Bret Manley (bret@elevatega.com) and David Marten (david@elevatega.com)
Elevate Government Affairs (www.elevatega.com)

Balance of Power

Senate: 53 Republicans, 45 Democrats, 2 Independents Caucusing with Democrats

House: 219 Republicans, 213 Democrats, 3 Vacancies

  • TX-18: Harris County Attorney Christian Menefee and former Houston City Council member Amanda Edwards will head to a runoff after no candidate secured 50% of the vote in the November 4th special election. Gov. Greg Abbott (R-TX) set January 31st, 2026 as the date for the runoff election. Rep. Sylvester Turner (D-TX) passed away on March 5th after just arriving in Congress to fill the seat long held by former Rep.
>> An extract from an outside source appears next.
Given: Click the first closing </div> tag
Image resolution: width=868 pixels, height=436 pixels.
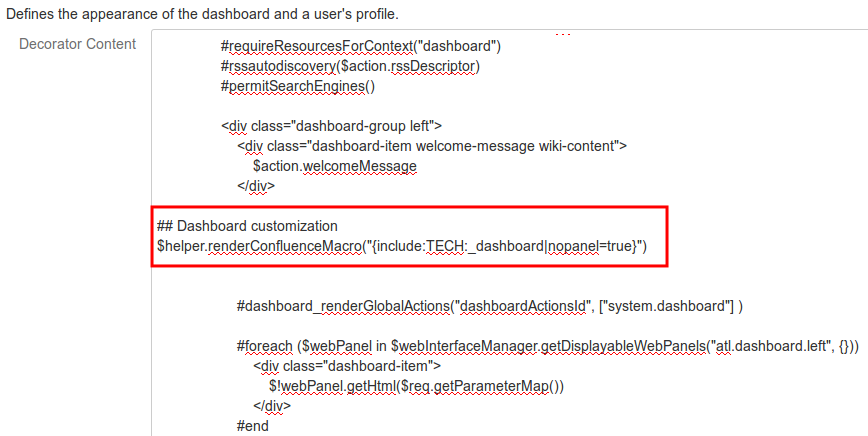Looking at the screenshot, I should click(255, 186).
Sheila Jackson Lee until she passed away last year. This is a safe Democratic seat.
  • TN-07: Rep. Mark Green (R-TN), formerly the Chairman of the House Committee on Homeland Security, abruptly resigned from Congress on July 20th. The general election is tomorrow, December 2nd. This is a safe Republican seat (though Democrats are making waves that this could be close).
  • NJ-11: Rep. Mikie Sherrill (D-NJ) resigned November 20th in advance of her swearing in as New Jersey’s next Governor in January. The primary to fill the seat will be February 5th and the special election will be held April 16th. This is a safe Democratic seat.

Top Line Takeaways

  • Redistricting: You might have missed it, but we didn’t! The Supreme Court temporarily restored the new Texas map after much media hay was made about it being struck down. So what you say? Well, SCOTUS is hearing a challenge in Louisiana v. Callais, which tossed Louisiana’s congressional maps claiming it violated Section 2 of the Voting Rights Act by not drawing two districts with a majority Black voting population. A SCOTUS decision on this case is expected in December, and if Section 2 is ruled unconstitutional on the basis that it violates the equal protection clause of the Constitution, then the “temporary” Texas map becomes permanent. Note: Texas filing deadline is December 16th. If they act early enough, a few other states may move to adjust their maps as well. Notably (and this is on purpose), CA Republicans sued over their state’s redistricting effort on the same grounds, that it violated Section 2, but because they were trying to boost the case to toss Section 2 of VRA. This is a very long way of saying the most likely outcome here is both the California and Texas redraws will be the maps heading into 2026.
  • NDAA is on Track?:  We were supposed to see legislative text of the negotiated NDAA before the Thanksgiving holiday. We are going to say the shutdown delays are the reason we didn’t, not that there is anything holding up the final agreement. Since the bill’s inception, Congress has passed an NDAA by year’s end in a bipartisan manner every year. We aren’t going to see an end to that streak, even with this group. Currently issues over AI and export controls are holding up the package.
  • Coast Guard: Speaking of NDAA, one big question mark is if the Coast Guard reauthorization will ride along with it. The biggest potential policy change, includied in the House version of the bill, was the creation of the Secretary of the Coast Guard. We are told that this is out. What we hear is that there is insufficient support in the four corners, exacerbated by frustrations members on both sides have with DHS, and an unwillingness (or lack of interest) from the White House on leaning in on a proposal they made as part of their force realignment strategy. The possibility remains that the Coast Guard reauthorization might be left out in the cold for a second straight year.
  • Member Security Funding: The much-anticipated memo from the House Sergeant at Arms (come on we know you were on pins and needles) on how the new pot of money for member security can be spent is out. You can find it here. We are in a bad place in our history that this type of thing, to the tune of $20,000 a month(!), is necessary for members of Congress to safely attend a potluck at the local American Legion to discuss their important work exposing the truth of Unidentified Anomalous Phenomena (ahem…aliens). We probably aren’t too far out in front of our skis either to point out we’re probably six months away from the next relative getting a raise for their security “expertise.” To answer your burning question…no this does not apply to the Senate. Why? Because each chamber sets its own rules for expenditures and security. It’s called efficiency.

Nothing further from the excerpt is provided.